Installing push notification software
FMD uses UnifiedPush to receive push notifications. No sensitive data is sent in push notifications, they are only used to wake up FMD. The recommended one is ntfy, however I installed UP-FCM Distributor from Google Play Store (I know, I am guilty. But to defend myself, it is just temporary, for testing.).
After installing a push distributor app, remove FMD from the "Recent Apps" switcher by swiping it away, and then reopen it. This forces FMD to retry registering itself with the distributor.
Connecting the app and server
Now open the FMD app again, got osettings and enter the server's URL (I think it should be without trailing slash, there was a bug around this, and I am not sure if it is fixed or not). It will require Registration Token
(from FMD server's config) and then you will have to set up your password. This is the password, that will be used to unlock your data on your FMD server. You will also see a device's ID (for instance 6Wagh
), and that is it.
Then you go to your server (https://fmd.myserver.si
), enter your ID and your password - and you can see your location data, take a picture with your camera, etc.

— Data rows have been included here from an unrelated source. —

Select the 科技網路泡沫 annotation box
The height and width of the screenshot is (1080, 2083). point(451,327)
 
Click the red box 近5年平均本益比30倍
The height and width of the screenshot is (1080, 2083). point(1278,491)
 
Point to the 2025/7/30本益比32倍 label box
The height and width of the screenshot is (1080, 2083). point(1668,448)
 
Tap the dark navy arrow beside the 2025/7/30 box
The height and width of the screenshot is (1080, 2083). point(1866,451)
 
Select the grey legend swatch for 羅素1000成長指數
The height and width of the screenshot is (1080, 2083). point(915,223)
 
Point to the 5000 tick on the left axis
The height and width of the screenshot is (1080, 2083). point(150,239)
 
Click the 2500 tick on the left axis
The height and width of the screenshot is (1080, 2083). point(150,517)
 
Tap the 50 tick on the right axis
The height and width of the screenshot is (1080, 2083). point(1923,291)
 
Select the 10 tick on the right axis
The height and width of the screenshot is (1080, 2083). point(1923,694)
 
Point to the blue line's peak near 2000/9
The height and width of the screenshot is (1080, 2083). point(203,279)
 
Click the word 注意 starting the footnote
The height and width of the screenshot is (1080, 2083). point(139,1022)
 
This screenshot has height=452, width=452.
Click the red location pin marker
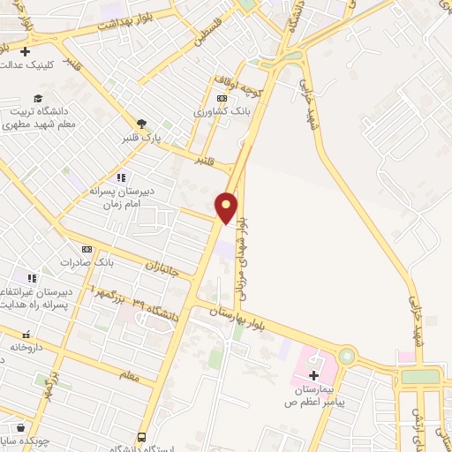[x=227, y=207]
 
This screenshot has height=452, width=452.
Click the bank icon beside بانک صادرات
[x=87, y=249]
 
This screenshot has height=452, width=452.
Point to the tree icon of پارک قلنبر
[x=141, y=124]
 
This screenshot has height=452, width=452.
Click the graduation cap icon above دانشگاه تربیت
[x=37, y=99]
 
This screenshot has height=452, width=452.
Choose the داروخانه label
[x=26, y=348]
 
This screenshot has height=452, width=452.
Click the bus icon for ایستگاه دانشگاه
[x=141, y=437]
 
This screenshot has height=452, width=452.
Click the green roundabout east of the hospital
[x=345, y=357]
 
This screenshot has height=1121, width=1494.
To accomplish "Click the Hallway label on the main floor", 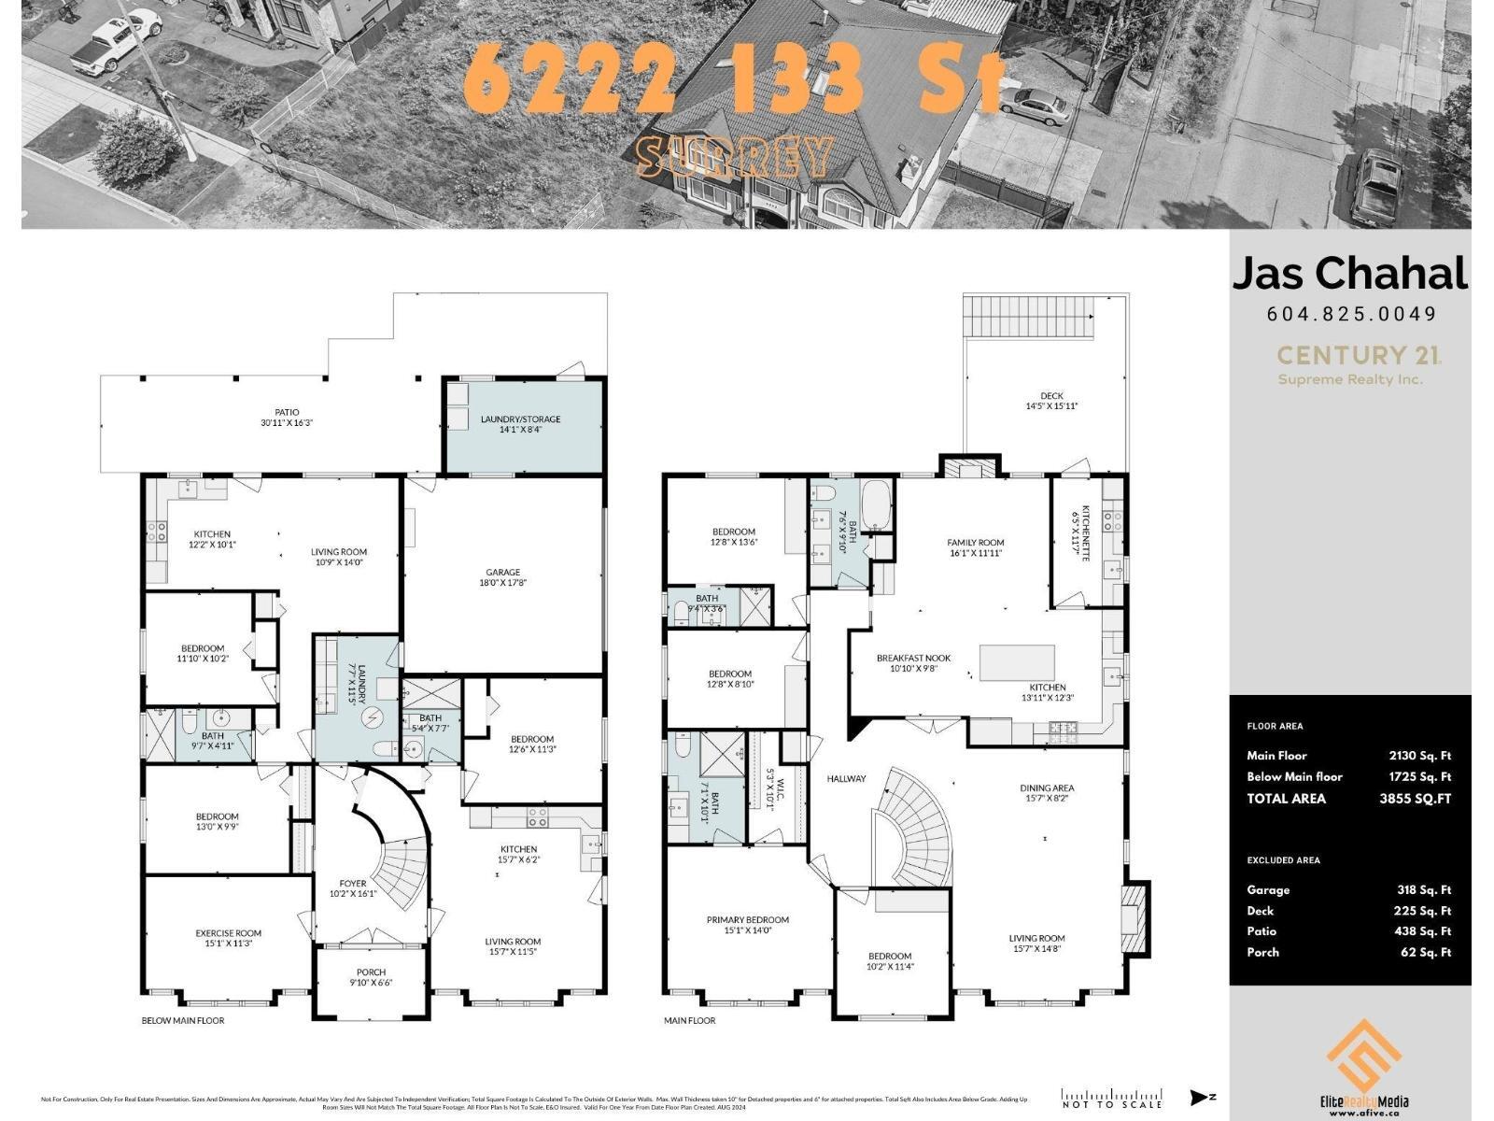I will coord(846,778).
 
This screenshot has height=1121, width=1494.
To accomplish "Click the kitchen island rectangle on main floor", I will coord(1017,662).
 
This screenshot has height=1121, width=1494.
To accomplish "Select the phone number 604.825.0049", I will coord(1350,314).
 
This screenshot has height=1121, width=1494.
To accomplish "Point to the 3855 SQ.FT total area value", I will coord(1415,799).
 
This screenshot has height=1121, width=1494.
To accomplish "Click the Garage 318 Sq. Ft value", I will coord(1423,890).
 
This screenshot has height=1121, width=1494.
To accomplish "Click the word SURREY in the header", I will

You can also set up trusted contacts, that will be able to send your device a SMS commands (fmd locate
, fmd ring
, fmd camera
, etc.), and receive answers back to SMS. Useful, if device has lost a data connection (but has at least access to 2G network).
The problems (of course)
App looks really nice, however I would really like to see a security review of it. Anyway, I found one big problem. When my telephone is not active (it is powered on, but I leave it on the table and the screen is locked), FMD is not sending data to my server. And server also can not sent queries (for location or camera, etc.) to phone.
However, when I unlock the screen, those queries (finally) come through and I get update of location (and picture from camera), etc.
On the other hand, if I send SMS, I get a response. But only back to SMS. Server can not communicate with the phone (meaning, I can not take a picture from camera and send it to server, until screen is unlocked).
I tried to enable Exploit protection compatibility mode, but it is still not working. I also did this for gCompat UP-Distributor, and it is still the same.
I guess, I will need to try some more debugging, but I hope someone else find this post useful, and maybe propose some possible solution.